Here's a sample of the Australian media's reaction to the move.
Dennis Shanahan, political editor at The Australian, says Rudd's decision to step down was the right thing for the party.
"Kevin Rudd - the man everyone said was not a party man - has done the best thing possible for the Labor Party and avoided a leadership ballot," Shanahan wrote.
"Faced with an overwhelmingly and humiliating defeat the Prime Minister decided to pull the plug at the last minute and stop the hurt for Labor."
Simon Benson of the The Daily Telegraph in Sydney says many didn't understand how Gillard was pushed into the spotlight.
"Most MPs realised that they would not win an election with Kevin Rudd as leader but were missing someone with the cojones to bring it on.
"In the end that task came down to powerbroker Bill Shorten.
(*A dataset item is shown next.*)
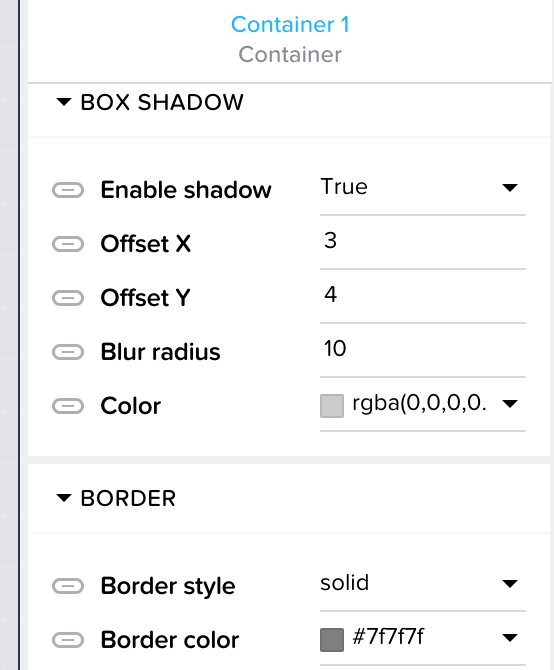Click link icon beside Offset Y

click(68, 298)
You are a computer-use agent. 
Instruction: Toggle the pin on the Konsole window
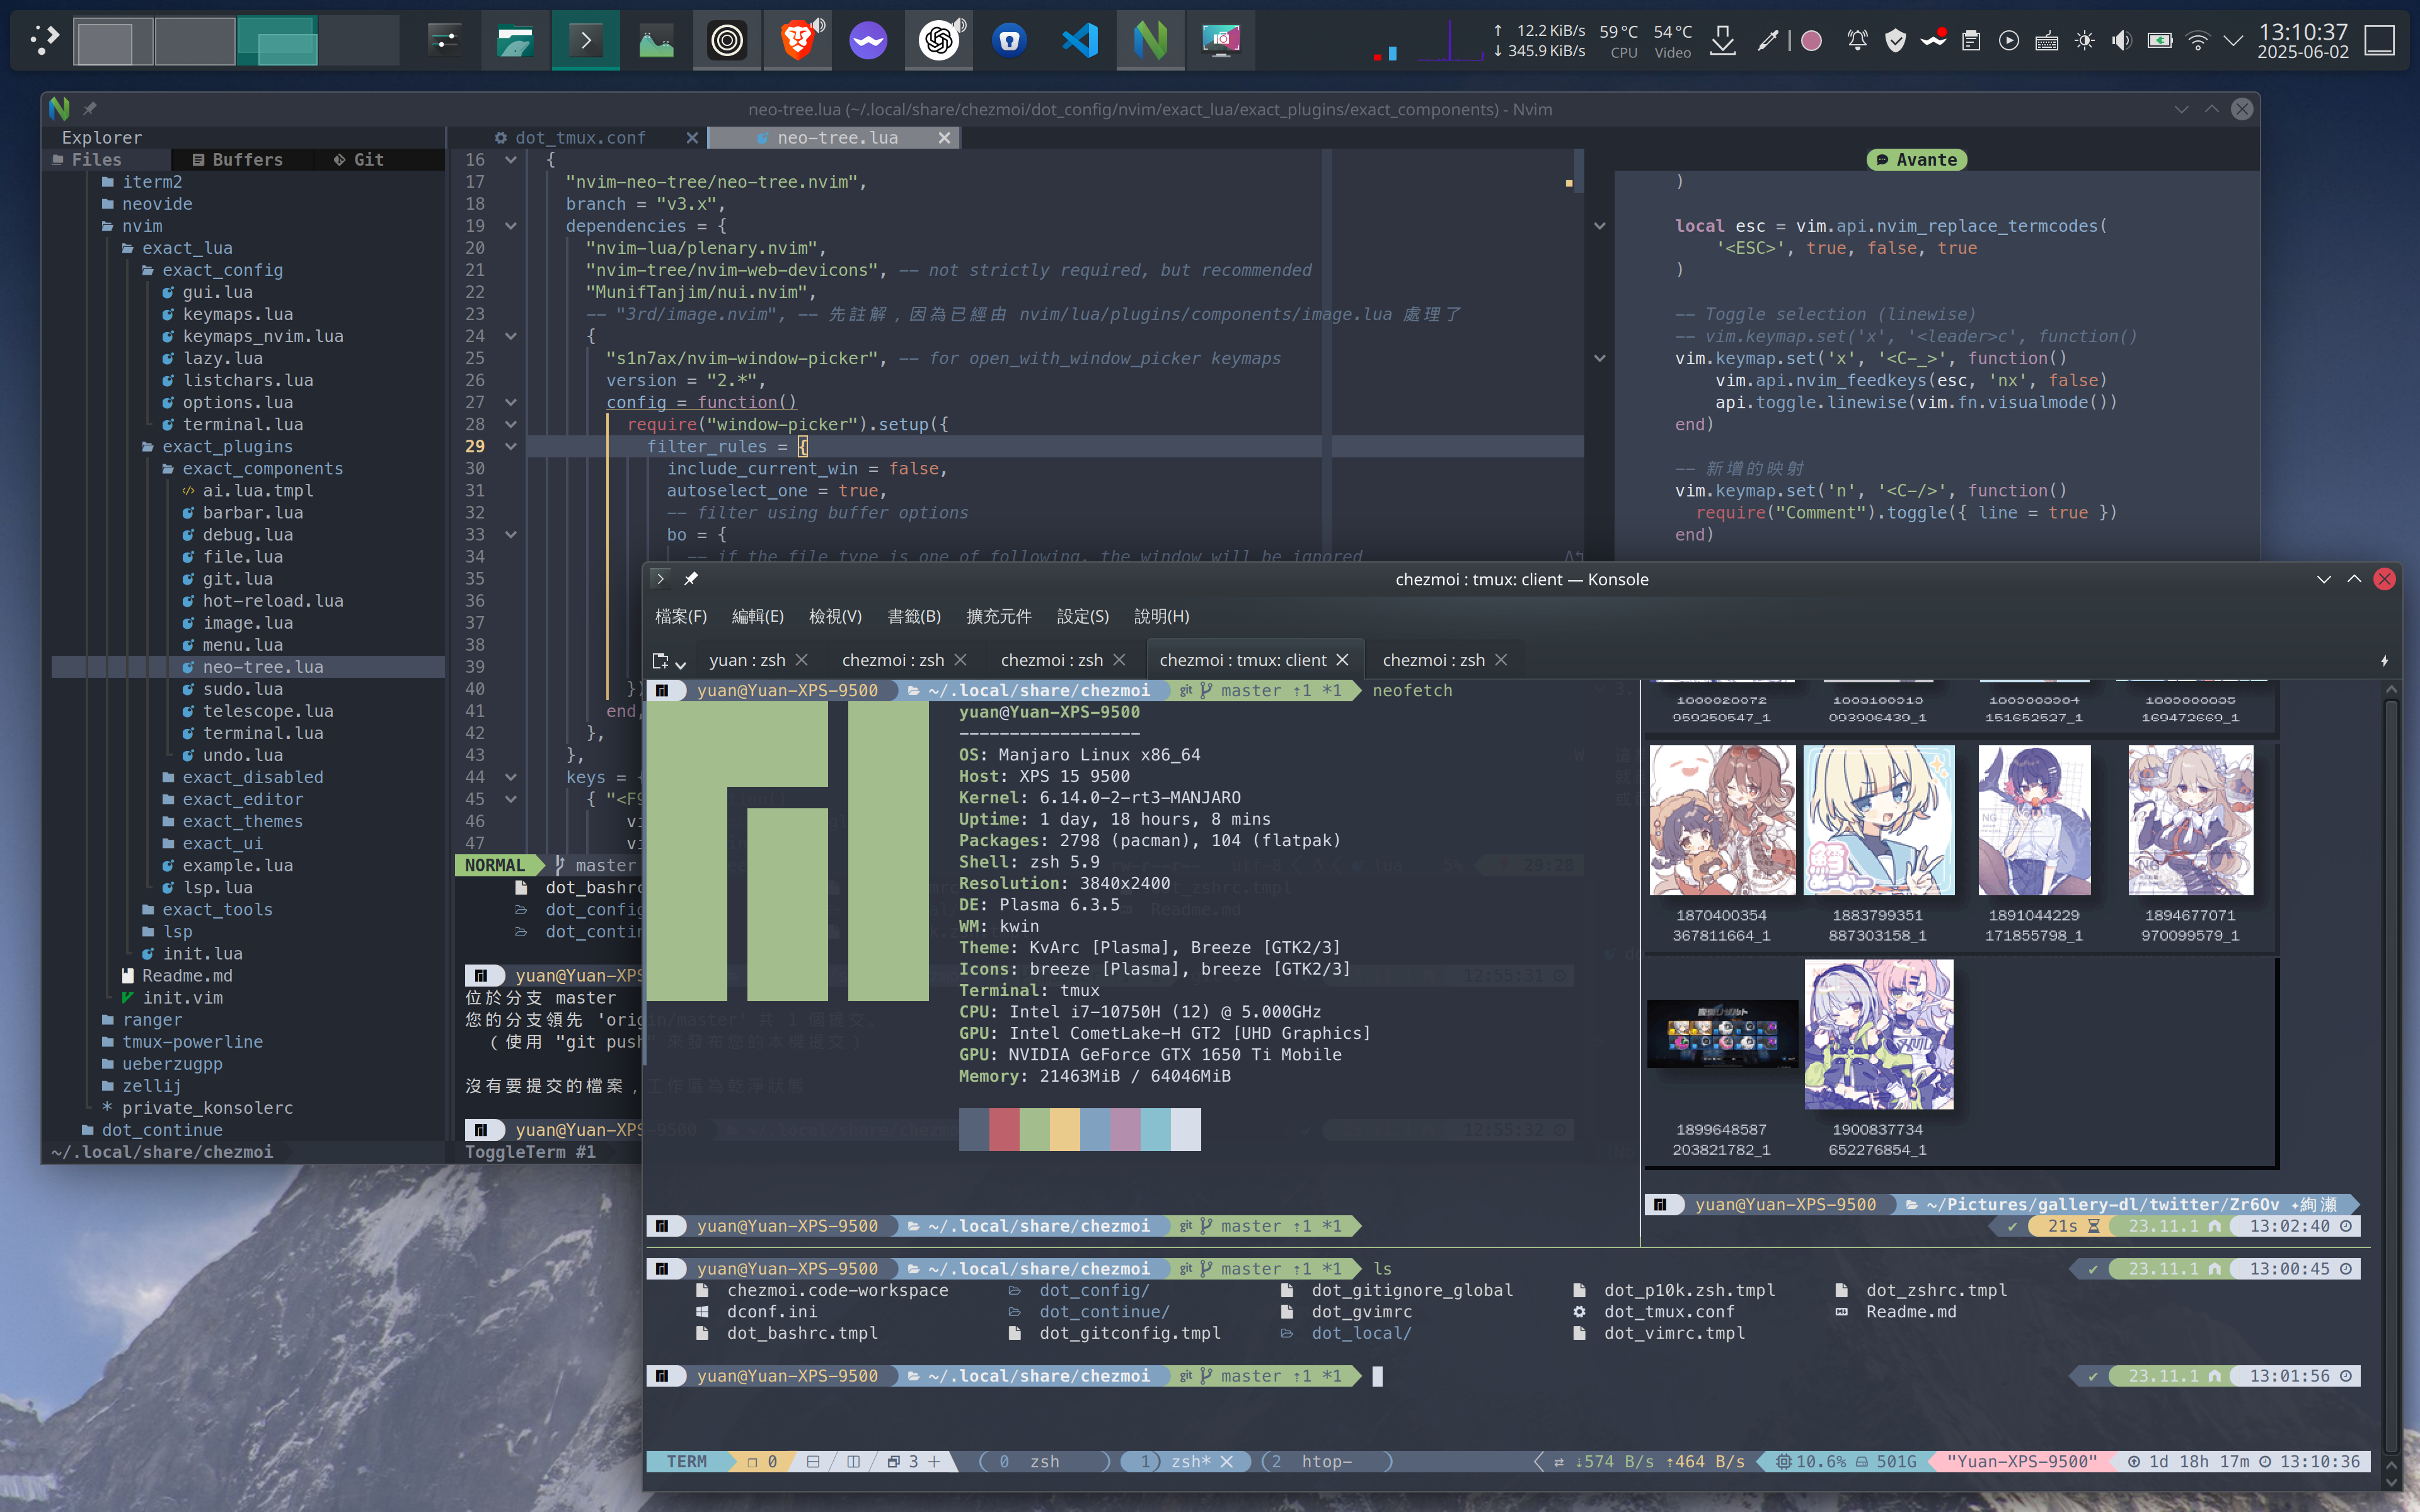click(691, 579)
He and elements of the NSW Right gave her no choice. If she didn't put her hand up, someone else would."
The Daily Telegraph also offered one of the best explanations on what led Julia Gillard to move against Rudd
"The final straw for Julia Gillard came early yesterday. Angered by a morning newspaper report leaked from the Prime Minister's office, questioning her loyalty, she called senior powerbroker and fellow Victorian MP Bill Shorten. She wanted to know what to do."
The Sydney Morning Herald lamented the rise and fall of Kevin Rudd.
"Just a year ago," it reported, "Mr Rudd rivalled Bob Hawke as Australia's most popular leader. But he now joins Mr Hawke as the only other Labor prime minister dumped by his party."
Political commentator, David Penberthy, is in South Africa for the World Cup but filed for The Punch on the Rudd-Gillard leadership battle.
His piece, Arise Julia Gillard, the Tim Cahill of Politics, sets out clearly why Kevin Rudd had become a liability.
"The two areas of greatest weakness for Kevin Rudd are the Julia Gillard's two greatest strengths. They are communication and policy implementation - kind of crucial in politics, needless to say. Rudd is a very poor communicator. He has admitted as much himself. Gillard in contrast is a terrific communicator."
The Punch is also live blogging on the leadership battle here.
Guy Rundle at Cirkey.com.au pulled no punches in his analysis of the era of 'Ruddism'.
"It is not that Rudd has been too left or too right overall - it is that he's been both, and usually the wrong one in every situation. There are good compromises and bad compromises, as the man said, and Rudd appears to have plumped largely for the latter. But that does not get to the core of Ruddism, and the political and philosophical contradictions that generated its strategic failures."